Thursday, 25 July 2013

Hitler's Final Fortress: Breslau 1945 - Richard Hargreaves

The information presented was written by Chris Buckham; however, it was published in The Canadian Army Journal. Therefore, the material is reproduced here by the author with the permission of the journal. If you would like to republish this information or refer to excerpts please contact the Editor Canadian Army Journal ( Website for the Journal is:

Title: Hitler’s Final Fortress: Breslau 1945
Author: Richard Hargreaves
ISBN: 978-1-84884-515-2
Pages: 268
Illustrations: 44 B/W, 11 maps
Publisher: Pen and Sword Publishing

                Breslau has had a long and storied history that has, like many European cities, seen ebbs and flows in fortune. Following the First World War and the collapse of the German Empire, Breslau was plunged into an economic decline that saw vast numbers of people destitute and without hope. The rise of the Nazi’s in the late 20’s/early 30’s witnessed a corresponding resurgence in Breslau’s fortunes as Germany’s economy recovered. With recovery; however, came the control and infiltration of the Nazi regime into all aspects of Breslau’s life. The onslaught of war did not see a diminishment of Breslau’s fortune’s as its location precluded it being bombed or damaged (gaining the region the unofficial moniker “Luftschutzkeller Deutschlands” – Germany’s air raid shelter).

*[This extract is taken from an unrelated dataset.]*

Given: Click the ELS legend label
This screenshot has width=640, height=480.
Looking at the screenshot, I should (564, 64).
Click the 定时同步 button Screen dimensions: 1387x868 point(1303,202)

                All of this ended with a sudden brutality in January, 1945 as the massive Soviet armies under Marshall Konev drove west using all of the lessons of Blitzkrieg so painfully learned over the previous three and a half years. By 13 February, Breslau was declared a festung (fortress) by Hitler, had been bypassed by fast-moving Soviet forces and was now under siege. For three months, despite constant bombardment and gradual but inevitable constriction, Breslau held out, true to the orders of Hitler. The end was preordained however, and on May 6th Breslau surrendered. The Russians, furious at the long siege, inflicted a horrific, drunken revenge upon the population. This, sadly, was not the end of the suffering for the people of Breslau as, in a final act of tragedy; the population was evicted as the city and region were given to Poland as part of the peace treaty. Breslau, a city existing since 1241, paid the ultimate price and disappeared only to be reborn as the Polish city of Wroclaw.

                Hargreaves has blended a synopsis of the history of the region and city with an outstanding rendition of the siege and its aftermath. Drawing upon a plethora of first hand published and unpublished sources, he has skillfully blended a macro and micro view of the battlefield thereby providing the reader accounts of the conflict that add depth, context and a personal element to the narrative.

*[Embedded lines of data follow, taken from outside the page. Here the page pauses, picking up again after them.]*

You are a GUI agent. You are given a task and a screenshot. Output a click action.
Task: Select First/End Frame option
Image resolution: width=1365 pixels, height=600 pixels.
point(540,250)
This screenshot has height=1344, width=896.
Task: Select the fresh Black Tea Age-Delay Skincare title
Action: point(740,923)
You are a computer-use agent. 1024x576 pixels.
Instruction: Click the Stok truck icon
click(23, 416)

                 Hargreaves’ writing style is very lucid and engaging. He provides an expansive bibliography as well as extensive footnotes. The book has a number of small scale maps at the beginning of the narrative that enables the reader to follow the advance of the Soviet forces into the city. I would have enjoyed having a larger scale map showing the relative positions of the German and Soviet forces before the commencement of the final drive into the heart of Germany. Additionally, Hargreaves discusses tactics, motivations and weapons that were utilized by the combatants that are excellent in providing the readers with insight into both the capabilities and the morale of the opposing forces. He does draw attention to some little known efforts by the Soviets involving ‘underwater bridges’. These were bridges that were built below the surface of the rivers to hide them from the Germans. I would have liked to have seen footnoting around this point outlining where the ideas for this originated as it was both effective and unconventional.

                Overall, this book is an enjoyable and educational success. Hargreaves’ efforts should be included in any casual or serious historian’s library. It sheds light upon an aspect of the war in the east that few of us in the west are aware of. Even in the dying days of the war, when all was lost, the Germans continued to fight ferociously against the Soviet juggernaut. The price that the people of Breslau paid for this devotion was staggering. Well done and strongly recommended.